(Excerpted passage Opens)

The Blessings of the Dawn

by Rabbi Audrey Pollack, October 29, 2020

Dear Solel,

As the days grow shorter and we turn back our clocks to bring daylight a little bit earlier in the morning, I linger a bit longer on the opening blessing of Birchot HaShachar, the morning blessings (literally the blessings of the dawn). This set of 15 blessings allows us to focus on the daily gifts of creation that are restored for us each morning. We thank God for the opening our eyes to a brand new day, for the ability to stand up and put on our clothes, and for the feeling of being refreshed after a good night sleep, among others (See page 79 in the Solel Shabbat Siddur).

That opening blessing is: “Asher natan Lasechvi vina L’havchin beyn yom u-veyn laila – we thank you God for giving the rooster the capacity to distinguish between night and day.” You probably wake to the sound of an alarm clock app on your phone or an alarm clock. The opening blessing of the dawn prayers symbolizes that transition from darkness to light with the crowing of the rooster, the natural alarm clock in the time of our liturgists.

A later commentator, Rabbeinu Asher (1250-1327) interprets the word sechvi to mean human insight rather than rooster. According to his interpretation, we thank God for giving us human beings the capacity to distinguish between day and night.

(Excerpted passage Closes)

■ **Questions on the material**
A - According to the letter on the morning blessings, how many blessings make up Birchot HaShachar?
B - In the letter on the morning blessings, list each thing named in the sentence that begins "We thank God for".
C - Extend the letter on the morning blessings past its final sentence.

(Given data Opens)

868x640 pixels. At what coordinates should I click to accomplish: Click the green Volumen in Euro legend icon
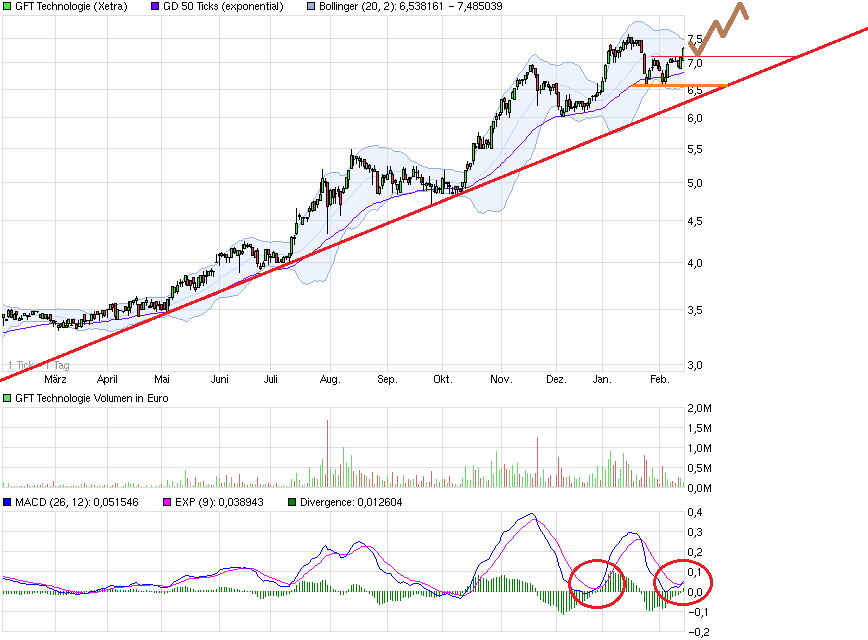click(8, 398)
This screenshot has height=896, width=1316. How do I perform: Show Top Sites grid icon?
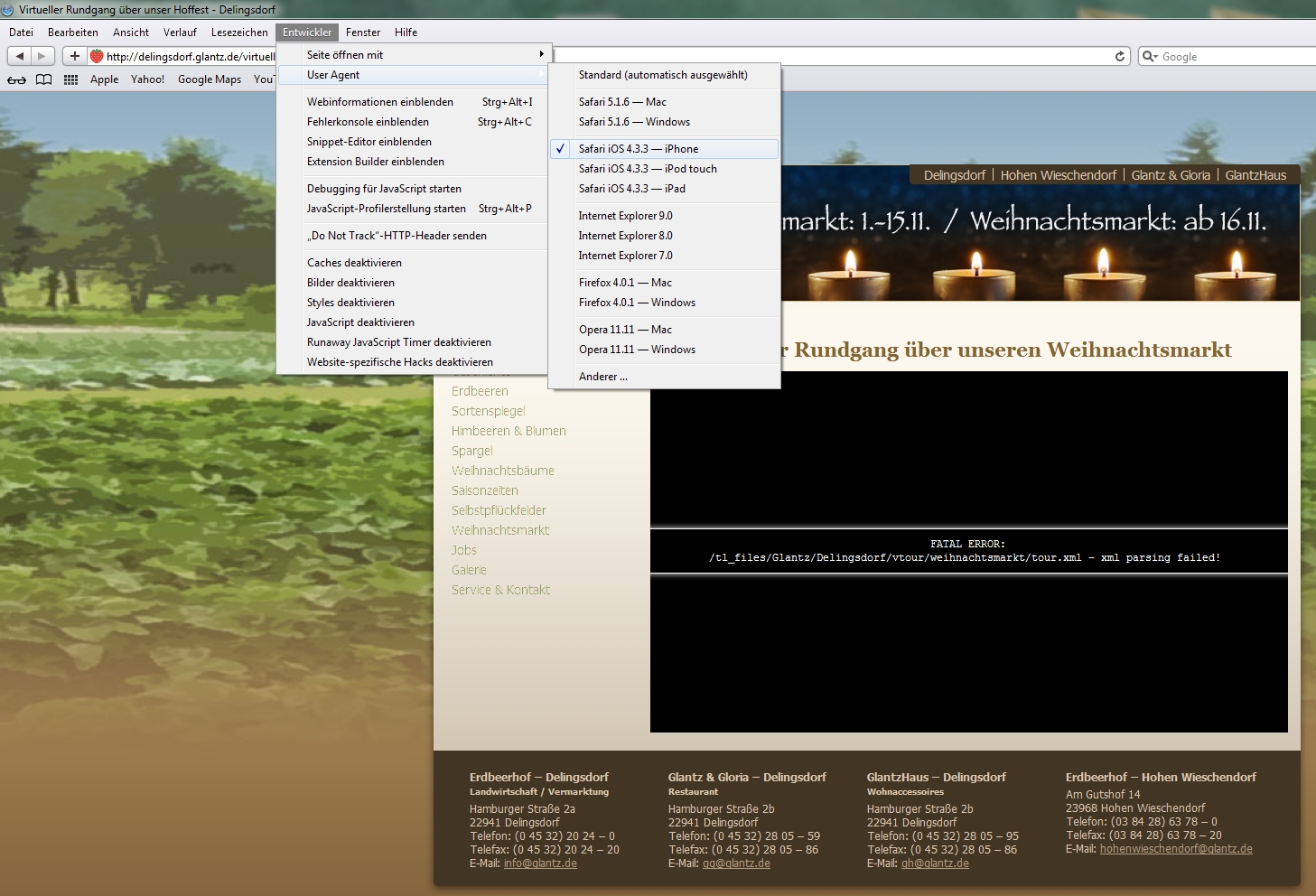pyautogui.click(x=70, y=79)
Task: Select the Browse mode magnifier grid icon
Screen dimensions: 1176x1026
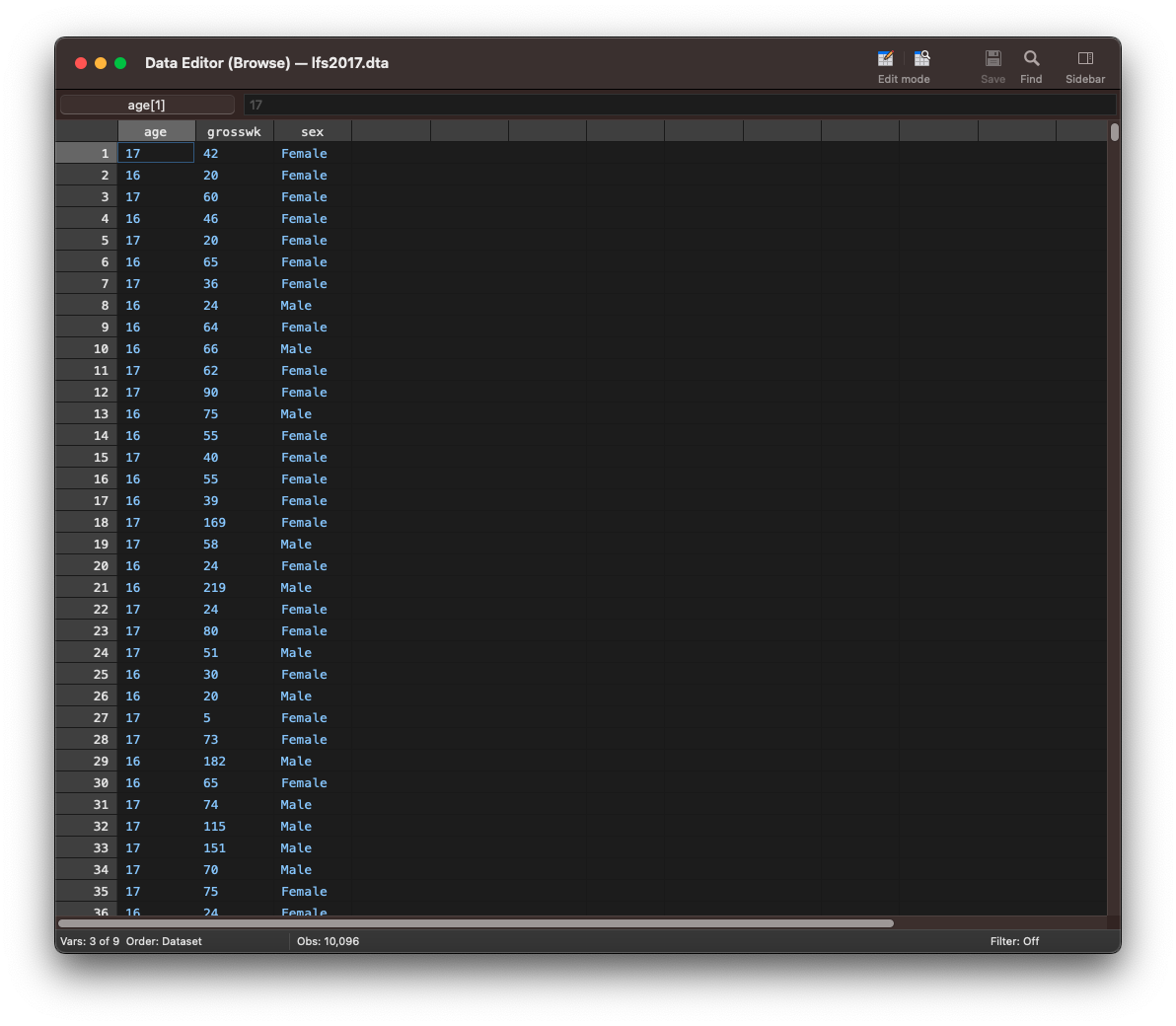Action: [x=922, y=59]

(Given data Closes)

■ **Answers to each task**
A - 15

B -
- Opening our eyes to a brand new day
- The ability to stand up and put on our clothes
- The feeling of being refreshed after a good night sleep

C -
As our days grow shorter, and there is less daylight and more darkness, in these pandemic times, it is even more important to seek light in our days, to take care of our physical, mental, emotional, and spiritual health. Make a plan: Think about what you can do to brighten up dark days. Now is the time to get a flu shot; plan for winter exercise options – bundle up and get outdoors and/or consider what you can do to get moving indoors at home; set up some regular video chats or phone calls with friends and family; maybe make a cozy space with a blanket and good lighting to read, write or work on your hobbies; join us for Shabbat services, learning opportunities at Solel, and our weekly lunch break; think about small things that boost your mood.

And, start your day with prayer. Recite those morning blessings to focus each day on what light is in your world as opposed to the darkness. When we wake up in the morning, open the siddur and begin our prayers, we acknowledge the gift of distinguishing what is good and positive in the world. And we are reminded of the many blessings that are ours and our commitment to make this world a better place for ourselves and for others. With this in mind we offer thanks to the Source of All Being, and pray for strength and hope for this new day.